Il y a des guerres intimes. Celle, par exemple, que Laurence Tardieu mène pour ne pas perdre la maison de son enfance. La fratrie veut la vendre – les frais, la distance, la mort de la mère, tous les arguments sont bons pour justifier cette vente. Mais que fait-on des souvenirs, des odeurs, des voix de la maison ? La perte semble impossible. Avec brio, Laurence Tardieu le dit, l’écrit, le décrit.

Et puis surgit une autre guerre. Celle qui s’est abattue sur nos terrasses, dans un supermarché Cacher, à une porte de Paris et, avant cela, dans une salle de rédaction bien connue. Morts, morts, partout des morts. Face à cette horreur, l’horreur de cette guerre-là, comment l’autre peut-elle tenir ? Comment peut-elle même exister ?

Laurence Tardieu, avec émotion et intelligence, écrit cette fracture. Il y avait une unité dans le vivant mais, depuis que le 7 janvier et ses événements ont eu lieu, cette unité est morte. « Avant, c’était ainsi, désormais ce sera comme ça » écrit l’auteure, hantée par cette rupture qui oblige à revisiter la vie.

La Vie avec une majuscule mais aussi la vie minuscule, quotidienne, personnelle. Prendre un métro, conduire son enfant à l’école, en mettre un au monde, comment le faire encore quand la mort peut à chaque instant tout emporter, quand l’imprévisible est entré dans les vies ?

Cet imprévisible, Laurence Tardieu sait pourtant qu’il est inhérent à la vie même. Naître, c’est commencer le combat pour vivre et mourir à la fois. C’est savoir que le combat peut s’achever en une fraction de seconde. La guerre qui tue nous rappelle cela : l’imprévisible est la matière même du vivant.

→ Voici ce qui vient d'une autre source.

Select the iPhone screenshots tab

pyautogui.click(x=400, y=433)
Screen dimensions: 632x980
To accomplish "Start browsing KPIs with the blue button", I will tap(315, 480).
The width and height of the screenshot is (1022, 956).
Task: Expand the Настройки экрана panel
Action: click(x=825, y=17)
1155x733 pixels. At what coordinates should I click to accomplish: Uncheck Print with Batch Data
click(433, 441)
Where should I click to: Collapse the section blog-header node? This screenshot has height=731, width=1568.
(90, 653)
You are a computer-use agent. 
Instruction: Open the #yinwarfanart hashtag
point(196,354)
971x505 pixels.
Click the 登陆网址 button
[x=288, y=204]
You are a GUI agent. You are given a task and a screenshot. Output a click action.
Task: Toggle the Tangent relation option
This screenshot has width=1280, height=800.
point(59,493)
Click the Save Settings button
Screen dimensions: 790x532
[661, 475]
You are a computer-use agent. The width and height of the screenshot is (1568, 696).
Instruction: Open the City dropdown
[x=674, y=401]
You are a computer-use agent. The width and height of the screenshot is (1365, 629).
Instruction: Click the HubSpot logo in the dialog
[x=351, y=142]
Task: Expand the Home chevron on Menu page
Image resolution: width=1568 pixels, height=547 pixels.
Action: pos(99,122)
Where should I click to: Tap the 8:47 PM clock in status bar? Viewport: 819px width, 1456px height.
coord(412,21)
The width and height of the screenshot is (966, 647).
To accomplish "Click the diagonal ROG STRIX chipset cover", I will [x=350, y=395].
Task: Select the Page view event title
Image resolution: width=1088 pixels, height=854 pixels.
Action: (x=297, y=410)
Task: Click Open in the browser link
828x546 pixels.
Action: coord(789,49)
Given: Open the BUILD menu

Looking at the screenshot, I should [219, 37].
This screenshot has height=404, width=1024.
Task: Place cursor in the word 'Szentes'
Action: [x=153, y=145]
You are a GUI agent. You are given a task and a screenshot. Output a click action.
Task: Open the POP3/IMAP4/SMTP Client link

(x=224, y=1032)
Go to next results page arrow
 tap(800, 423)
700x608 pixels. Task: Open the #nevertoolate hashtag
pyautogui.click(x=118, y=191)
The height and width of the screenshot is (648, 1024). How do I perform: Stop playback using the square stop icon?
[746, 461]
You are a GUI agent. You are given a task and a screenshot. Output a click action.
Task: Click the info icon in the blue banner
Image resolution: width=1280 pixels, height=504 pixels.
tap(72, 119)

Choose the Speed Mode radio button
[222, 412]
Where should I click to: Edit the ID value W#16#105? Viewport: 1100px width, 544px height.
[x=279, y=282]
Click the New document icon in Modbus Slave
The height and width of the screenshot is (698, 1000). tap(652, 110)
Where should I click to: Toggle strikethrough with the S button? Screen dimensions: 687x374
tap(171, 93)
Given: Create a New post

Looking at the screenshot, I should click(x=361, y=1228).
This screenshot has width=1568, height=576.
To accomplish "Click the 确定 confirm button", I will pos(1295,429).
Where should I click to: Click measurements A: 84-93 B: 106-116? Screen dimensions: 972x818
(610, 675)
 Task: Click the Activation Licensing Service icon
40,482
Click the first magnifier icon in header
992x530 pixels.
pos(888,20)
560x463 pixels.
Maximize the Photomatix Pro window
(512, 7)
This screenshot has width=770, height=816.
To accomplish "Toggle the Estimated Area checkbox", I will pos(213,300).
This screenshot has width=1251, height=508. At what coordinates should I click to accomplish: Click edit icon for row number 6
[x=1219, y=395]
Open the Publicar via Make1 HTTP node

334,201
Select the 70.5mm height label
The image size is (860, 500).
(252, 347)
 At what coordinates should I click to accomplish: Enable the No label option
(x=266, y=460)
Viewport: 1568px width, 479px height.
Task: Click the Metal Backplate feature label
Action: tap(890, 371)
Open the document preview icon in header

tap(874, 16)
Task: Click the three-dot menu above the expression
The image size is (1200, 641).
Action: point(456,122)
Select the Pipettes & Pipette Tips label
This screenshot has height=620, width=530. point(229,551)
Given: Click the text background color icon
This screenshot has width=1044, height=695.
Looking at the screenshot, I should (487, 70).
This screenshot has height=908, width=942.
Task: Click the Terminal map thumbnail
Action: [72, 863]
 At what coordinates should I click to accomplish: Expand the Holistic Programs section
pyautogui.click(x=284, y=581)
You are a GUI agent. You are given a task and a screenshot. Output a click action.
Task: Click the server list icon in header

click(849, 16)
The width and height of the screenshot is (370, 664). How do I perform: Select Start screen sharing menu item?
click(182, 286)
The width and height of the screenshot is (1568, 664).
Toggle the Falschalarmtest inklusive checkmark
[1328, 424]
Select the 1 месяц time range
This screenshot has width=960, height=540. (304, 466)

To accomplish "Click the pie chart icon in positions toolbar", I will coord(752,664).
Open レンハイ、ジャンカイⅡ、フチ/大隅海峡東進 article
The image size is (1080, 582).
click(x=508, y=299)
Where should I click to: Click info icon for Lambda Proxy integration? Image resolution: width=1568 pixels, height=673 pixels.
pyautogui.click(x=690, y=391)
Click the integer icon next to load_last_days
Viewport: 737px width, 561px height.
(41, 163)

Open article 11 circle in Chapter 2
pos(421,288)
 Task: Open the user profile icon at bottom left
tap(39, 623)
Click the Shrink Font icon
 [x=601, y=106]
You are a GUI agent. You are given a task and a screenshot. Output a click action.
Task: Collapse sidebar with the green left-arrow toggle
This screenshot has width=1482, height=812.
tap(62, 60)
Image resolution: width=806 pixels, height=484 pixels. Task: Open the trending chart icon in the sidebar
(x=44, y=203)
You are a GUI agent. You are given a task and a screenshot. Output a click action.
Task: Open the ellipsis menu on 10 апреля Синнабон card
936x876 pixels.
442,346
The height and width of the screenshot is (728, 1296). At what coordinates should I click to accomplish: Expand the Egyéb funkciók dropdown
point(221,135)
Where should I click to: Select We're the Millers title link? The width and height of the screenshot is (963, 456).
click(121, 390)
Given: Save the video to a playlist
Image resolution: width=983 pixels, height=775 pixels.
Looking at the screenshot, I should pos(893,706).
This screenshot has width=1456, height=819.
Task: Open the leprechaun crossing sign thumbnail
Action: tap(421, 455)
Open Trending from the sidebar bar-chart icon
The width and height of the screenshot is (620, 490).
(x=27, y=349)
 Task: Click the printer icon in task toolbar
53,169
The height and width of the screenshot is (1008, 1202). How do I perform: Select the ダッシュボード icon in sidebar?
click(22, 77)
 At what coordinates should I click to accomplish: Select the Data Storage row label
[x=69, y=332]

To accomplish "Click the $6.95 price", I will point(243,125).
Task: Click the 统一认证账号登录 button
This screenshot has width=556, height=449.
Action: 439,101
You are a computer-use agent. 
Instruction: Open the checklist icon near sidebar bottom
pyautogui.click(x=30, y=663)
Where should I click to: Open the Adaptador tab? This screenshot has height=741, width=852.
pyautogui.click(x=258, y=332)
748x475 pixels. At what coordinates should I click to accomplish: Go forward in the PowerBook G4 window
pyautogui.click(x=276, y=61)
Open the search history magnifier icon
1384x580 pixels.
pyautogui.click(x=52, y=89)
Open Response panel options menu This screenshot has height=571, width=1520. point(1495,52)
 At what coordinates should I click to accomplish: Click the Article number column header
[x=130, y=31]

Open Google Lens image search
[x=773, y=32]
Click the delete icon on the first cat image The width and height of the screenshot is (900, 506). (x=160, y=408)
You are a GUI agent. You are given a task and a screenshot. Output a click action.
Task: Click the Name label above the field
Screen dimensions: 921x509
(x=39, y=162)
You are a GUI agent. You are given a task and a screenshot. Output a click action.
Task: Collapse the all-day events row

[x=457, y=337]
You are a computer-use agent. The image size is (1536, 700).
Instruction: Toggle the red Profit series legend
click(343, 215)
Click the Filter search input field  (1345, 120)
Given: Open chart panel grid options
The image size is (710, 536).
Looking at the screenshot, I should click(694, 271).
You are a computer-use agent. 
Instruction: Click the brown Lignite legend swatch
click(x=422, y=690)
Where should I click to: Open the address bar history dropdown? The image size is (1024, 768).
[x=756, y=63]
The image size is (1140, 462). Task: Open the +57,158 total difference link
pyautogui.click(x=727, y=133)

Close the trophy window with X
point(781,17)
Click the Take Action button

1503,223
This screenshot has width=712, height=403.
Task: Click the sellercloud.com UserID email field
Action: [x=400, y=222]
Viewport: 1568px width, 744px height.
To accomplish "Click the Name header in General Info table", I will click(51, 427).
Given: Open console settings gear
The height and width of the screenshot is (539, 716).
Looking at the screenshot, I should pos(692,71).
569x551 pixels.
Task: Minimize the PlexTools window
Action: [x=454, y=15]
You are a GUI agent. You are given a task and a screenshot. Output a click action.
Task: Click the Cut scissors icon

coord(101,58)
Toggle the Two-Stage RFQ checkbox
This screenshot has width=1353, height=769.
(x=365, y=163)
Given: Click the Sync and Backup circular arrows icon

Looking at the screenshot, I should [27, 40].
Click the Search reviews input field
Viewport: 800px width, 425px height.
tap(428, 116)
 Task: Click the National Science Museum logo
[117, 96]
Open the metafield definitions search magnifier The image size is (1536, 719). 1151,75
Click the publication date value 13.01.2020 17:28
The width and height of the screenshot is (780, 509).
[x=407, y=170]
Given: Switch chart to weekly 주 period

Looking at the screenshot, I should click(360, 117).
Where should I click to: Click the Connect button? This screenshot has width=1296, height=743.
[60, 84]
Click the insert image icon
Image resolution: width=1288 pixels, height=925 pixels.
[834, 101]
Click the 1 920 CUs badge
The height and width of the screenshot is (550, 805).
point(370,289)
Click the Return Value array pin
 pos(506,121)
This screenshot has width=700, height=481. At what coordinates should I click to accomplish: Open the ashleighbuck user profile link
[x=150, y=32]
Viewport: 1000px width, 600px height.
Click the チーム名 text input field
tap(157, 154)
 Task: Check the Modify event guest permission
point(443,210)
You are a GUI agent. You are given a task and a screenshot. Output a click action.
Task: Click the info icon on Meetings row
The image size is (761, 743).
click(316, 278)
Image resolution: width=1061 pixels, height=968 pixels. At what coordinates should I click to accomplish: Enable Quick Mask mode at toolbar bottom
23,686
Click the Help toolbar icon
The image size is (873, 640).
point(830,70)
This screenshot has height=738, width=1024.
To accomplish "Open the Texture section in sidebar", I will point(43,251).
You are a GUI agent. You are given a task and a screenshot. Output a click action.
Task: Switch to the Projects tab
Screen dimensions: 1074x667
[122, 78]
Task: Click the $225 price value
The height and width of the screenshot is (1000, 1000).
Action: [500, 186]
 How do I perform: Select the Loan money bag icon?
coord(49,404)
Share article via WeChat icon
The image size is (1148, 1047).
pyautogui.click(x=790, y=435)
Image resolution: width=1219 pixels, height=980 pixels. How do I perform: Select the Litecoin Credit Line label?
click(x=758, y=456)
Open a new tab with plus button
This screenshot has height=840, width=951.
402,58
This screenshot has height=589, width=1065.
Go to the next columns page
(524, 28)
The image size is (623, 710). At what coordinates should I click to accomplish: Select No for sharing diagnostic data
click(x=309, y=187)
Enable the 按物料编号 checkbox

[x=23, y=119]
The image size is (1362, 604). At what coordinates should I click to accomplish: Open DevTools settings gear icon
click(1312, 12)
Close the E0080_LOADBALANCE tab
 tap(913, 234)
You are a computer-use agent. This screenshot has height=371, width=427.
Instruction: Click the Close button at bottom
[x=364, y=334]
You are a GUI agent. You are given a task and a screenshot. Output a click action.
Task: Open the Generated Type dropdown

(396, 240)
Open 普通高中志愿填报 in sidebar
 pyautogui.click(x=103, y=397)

Que faire  alors ? Que faire sinon rester en vie. Sinon faire l’apologie du vivant. Sinon l’encenser. Sinon naître chaque jour et regarder la feuille, la main, le ciel avec l’œil émerveillé de l’enfant qui vient au monde. C’est ce que Laurence Tardieu propose, sans fausse innoncence. Au contraire, c’est avec sagesse qu’elle propose cette « solution » : plonger dans tout ce que l’on voit et s’en abreuver.

Dans une langue qui tour à tour hurle et espère, À la fin le silence est un livre d’exception. Le livre que chacun aurait aimé écrire pour dire sa peine et sa colère au lendemain de la mort des journalistes de Charlie Hebdo. Laurence Tardieu ne l’ignore pas : la voie est ouverte pour que d’autres morts surviennent. La lisant, on pense d’ailleurs à ceux de l’été, à Nice. Nice où se trouve la maison d’enfance de l’auteure, elle qui sera bel et bien perdue.

Guerres perdues. Le livre se clôt sur cela. Mais aucun désespoir. Car le nouveau né est là et, lui, sait regarder. Dans sa direction, allons aussi. Avec la force de la candeur.

Isabelle Rossignol 
(24/10/16)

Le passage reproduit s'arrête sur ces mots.